* ASSIGNMENT: After finding "Accessoires (21, 143)" in a line below, print that line and the rest of the lines exactly, leaving out all pictures.
_____
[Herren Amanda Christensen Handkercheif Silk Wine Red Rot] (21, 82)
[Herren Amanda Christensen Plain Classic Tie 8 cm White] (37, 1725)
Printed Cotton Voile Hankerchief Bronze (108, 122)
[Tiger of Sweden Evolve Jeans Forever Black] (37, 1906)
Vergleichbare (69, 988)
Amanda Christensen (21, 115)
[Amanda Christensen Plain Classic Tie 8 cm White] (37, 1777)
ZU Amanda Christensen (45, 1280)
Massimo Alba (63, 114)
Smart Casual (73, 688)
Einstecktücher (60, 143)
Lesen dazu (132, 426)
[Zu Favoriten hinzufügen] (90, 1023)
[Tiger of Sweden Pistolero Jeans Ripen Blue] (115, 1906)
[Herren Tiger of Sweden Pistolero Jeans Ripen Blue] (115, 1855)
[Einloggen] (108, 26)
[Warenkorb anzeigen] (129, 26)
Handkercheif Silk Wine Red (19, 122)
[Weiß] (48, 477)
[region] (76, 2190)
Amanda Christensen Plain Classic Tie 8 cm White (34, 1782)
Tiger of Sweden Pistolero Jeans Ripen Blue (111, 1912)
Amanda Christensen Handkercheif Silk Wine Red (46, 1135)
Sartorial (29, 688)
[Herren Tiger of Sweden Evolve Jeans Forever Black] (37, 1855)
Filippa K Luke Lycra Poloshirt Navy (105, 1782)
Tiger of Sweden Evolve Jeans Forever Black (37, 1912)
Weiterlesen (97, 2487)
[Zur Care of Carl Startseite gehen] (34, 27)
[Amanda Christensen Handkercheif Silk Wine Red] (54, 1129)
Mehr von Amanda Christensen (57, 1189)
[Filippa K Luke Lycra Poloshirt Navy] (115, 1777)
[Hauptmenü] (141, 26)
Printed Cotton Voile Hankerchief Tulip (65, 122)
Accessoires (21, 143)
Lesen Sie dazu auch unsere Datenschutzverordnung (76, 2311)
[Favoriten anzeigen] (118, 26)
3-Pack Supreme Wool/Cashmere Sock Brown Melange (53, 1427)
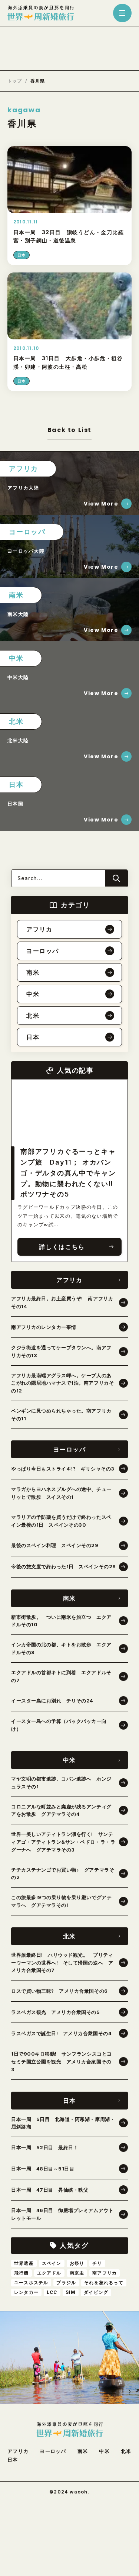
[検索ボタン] (116, 878)
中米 (104, 2451)
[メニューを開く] (122, 13)
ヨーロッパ (53, 2451)
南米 (82, 2451)
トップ (14, 81)
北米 (126, 2451)
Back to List (69, 430)
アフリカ (18, 2451)
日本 (12, 2459)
_____
* REPLY TO THE EXERCISE:
Accessoires (21, 143)
Lesen Sie dazu auch unsere Datenschutzverordnung (76, 2311)
[Favoriten anzeigen] (118, 26)
3-Pack Supreme Wool/Cashmere Sock Brown Melange (53, 1427)
[検索ボタン] (116, 878)
中米 (104, 2451)
[メニューを開く] (122, 13)
ヨーロッパ (53, 2451)
南米 (82, 2451)
トップ (14, 81)
北米 (126, 2451)
Back to List (69, 430)
アフリカ (18, 2451)
日本 (12, 2459)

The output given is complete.